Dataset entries
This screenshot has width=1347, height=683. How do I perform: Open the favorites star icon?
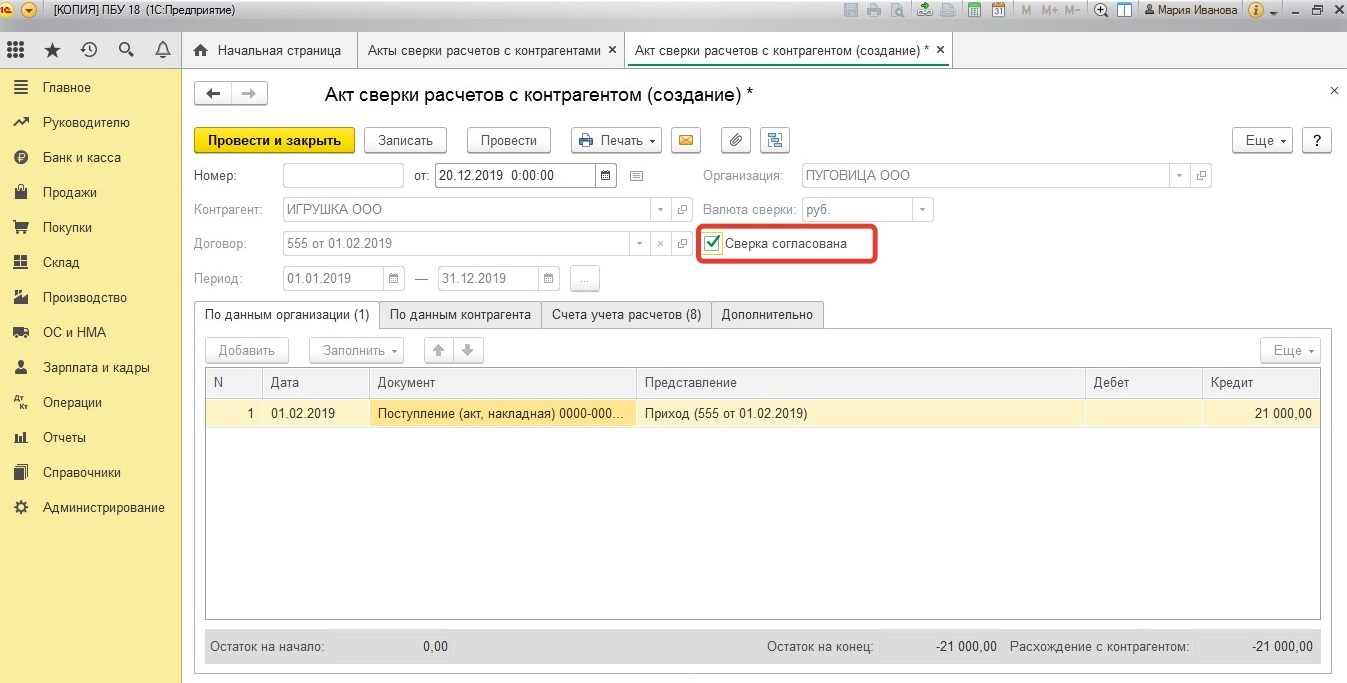pos(52,50)
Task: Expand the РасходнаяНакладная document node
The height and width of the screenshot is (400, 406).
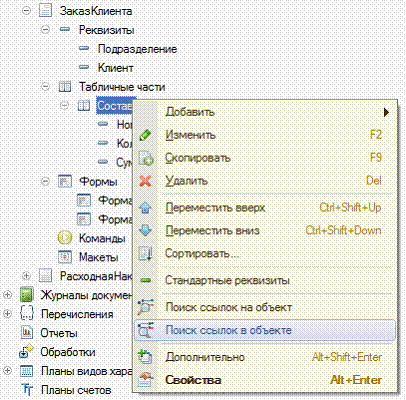Action: point(26,276)
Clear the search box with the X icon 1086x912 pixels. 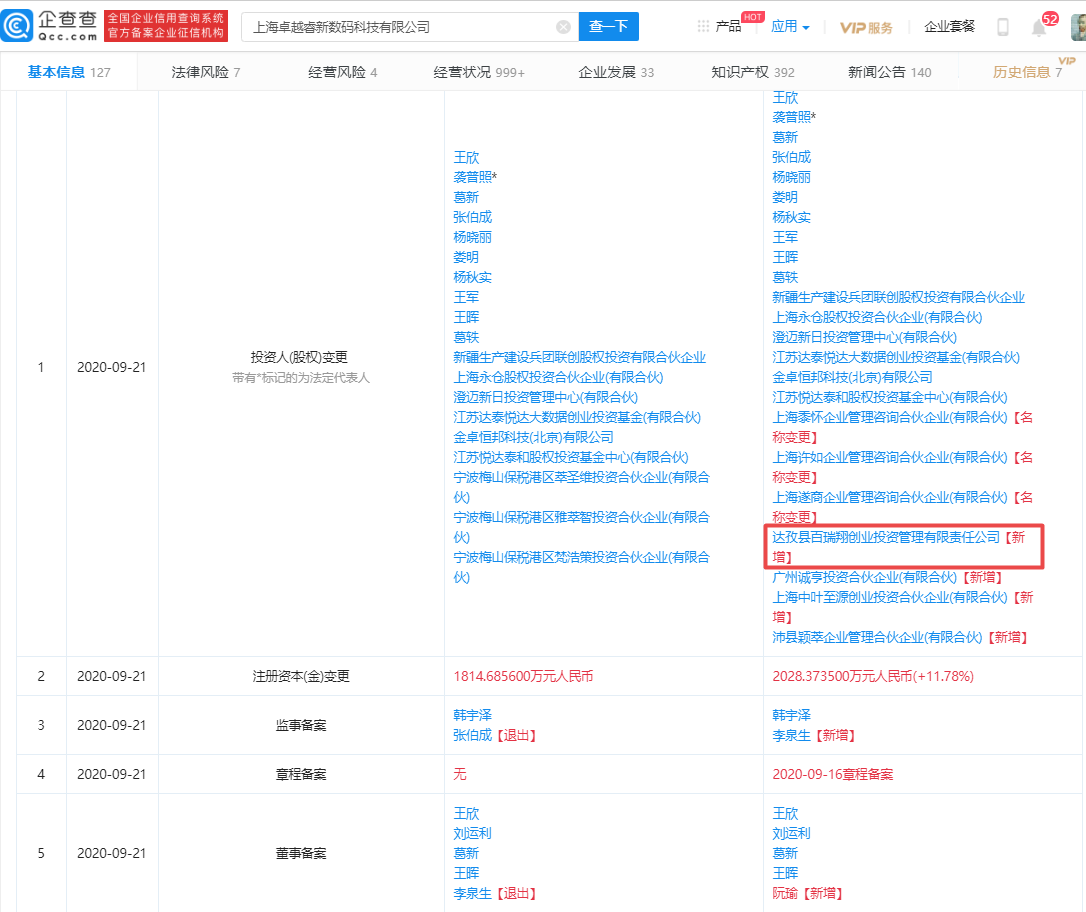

## [WHAT YOU ARE ASKED TO DO]
Set down every entry exactly as it appears, but skip the pictures.

## [ANSWER]
This screenshot has width=1347, height=683. How do I perform: Open the favorites star icon?
pos(52,50)
Task: Expand the РасходнаяНакладная document node
The height and width of the screenshot is (400, 406).
Action: point(26,276)
Clear the search box with the X icon 1086x912 pixels. 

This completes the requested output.